Belajar Revolusi Mental dari Sutan Takdir Alisjahbana

Diskusi Revolusi Mental STA di UNAS, Jakarta, Sabtu (25/4).
Sumber :
  • FOTO: VIVa.co.id/Agus Tri Haryanto
VIVA.co.id
- Kondisi masyarakat Indonesia saat ini sedang mengalami krisis kebudayaan, terlebih dengan masuknya globalisasi dan teknologi. Akibatnya, integritas kemanusiaan dan wawasan kebangsaan semakin 'longsor'.

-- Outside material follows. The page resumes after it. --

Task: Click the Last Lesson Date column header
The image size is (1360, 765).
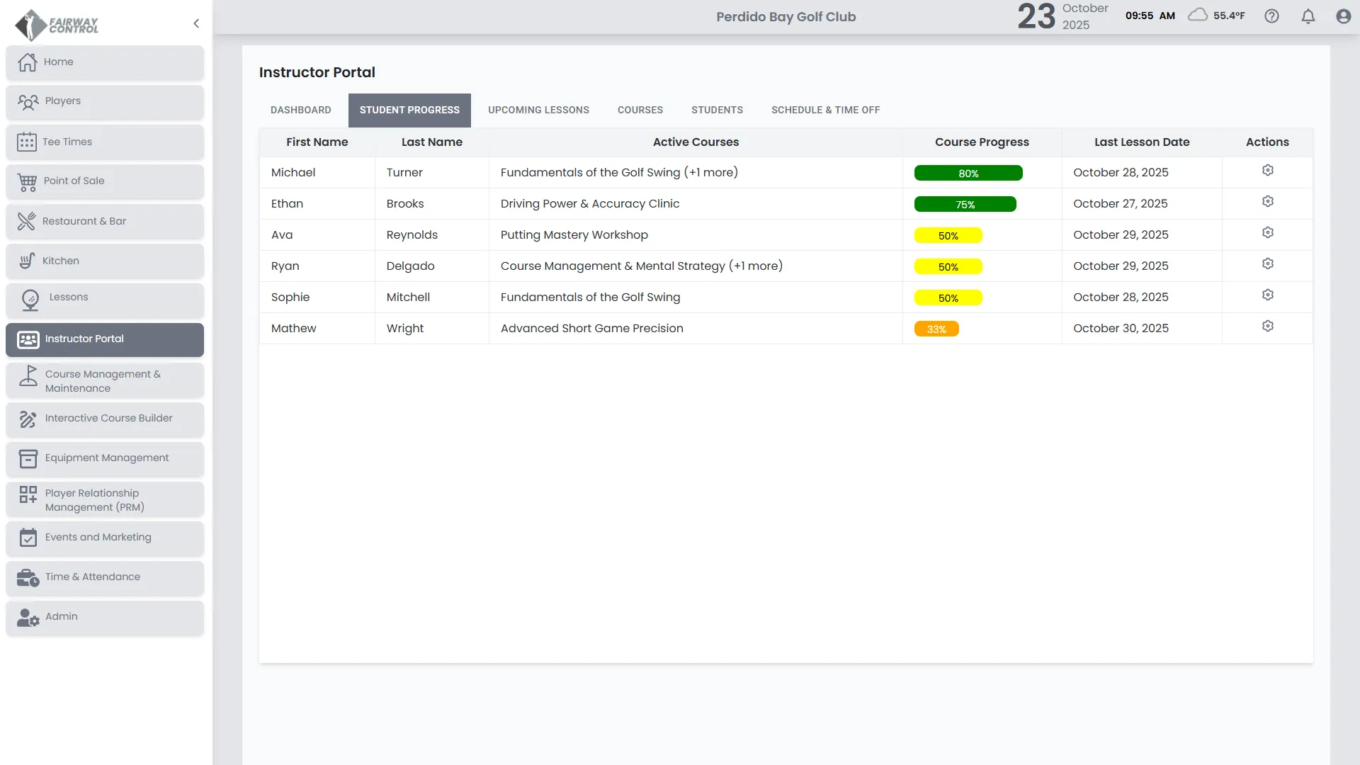Action: coord(1141,142)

Sebenarnya integritas tersebut dapat dibangun kembali melalui revolusi mental dan kehidupan berbangsa.


Bicara revolusi mental dan kehidupan berbangsa, ternyata sudah diperkenalkan sejak tiga dasawarsa lalu, melalui pemikiran Sutan Takdir Alisjahbana (STA), seorang pujangga yang juga merupakan salah seorang pendiri Universitas Nasional (UNAS).


Untuk itu, Universitas Nasional pun menyelenggarakan diskusi publik bertema 'Revolusi Mental Sutan Takdir Alisjahbana Menuju Manusia Indonesia Progresif'.


Firdaus Syam selaku Ketua Panitia Diskusi Publik Revolusi Mental STA mengatakan, diskusi publik ini menjadi sangat relevan di tengah-tengah pluralisasi dan persoalan domestikasi bangsa, disorientasi nilai, dan disharmonisasi sosial.


"Itu membutuhkan suatu pemikiran-pemikiran jenius dan brilian yang bisa menjawab persoalan ini. Pemikiran-pemikiran ini bisa kita dapatkan dari pemikiran Sutan Takdir Alisjahbana (STA)," ujar Firdaus di Aula Universitas Nasional, Jakarta, Sabtu, 25 April 2015.


Pengamat Politik yang juga dosen serta Alumni Universitas Nasional, Alfan Alfian, mengungkapkan STA sangat konsen dalam peningkatan kualitas Sumber Daya Manusia bangsa. STA, disampaikannya, mengajak untuk terus berpikir, menggali, dan mengambil nilai-nilai positif barat, seperti intelektualitas dan gairah untuk mengejar materi, tapi dalam arti positif.

Kemudian, lanjutnya, nilai egoisme dalam arti memiliki semangat daya kompetisi yang tinggi, dan dapat diartikan jika nilai-nilai barat adalah nilai-nilai yang progresif yang mestinya secara positif dapat kita contoh.


Dalam diskusi ini, dihadiri oleh sejumlah tokoh nasional, seperti Presiden Republik Indonesia ke-6 Susilo Bambang Yudhoyono, Menteri PAN-RB Yuddy Chrisnandi, Taufik Abdullah (LIPI), Sapardi Djoko Darmono (UI), dan Tamalia Alisjahbana.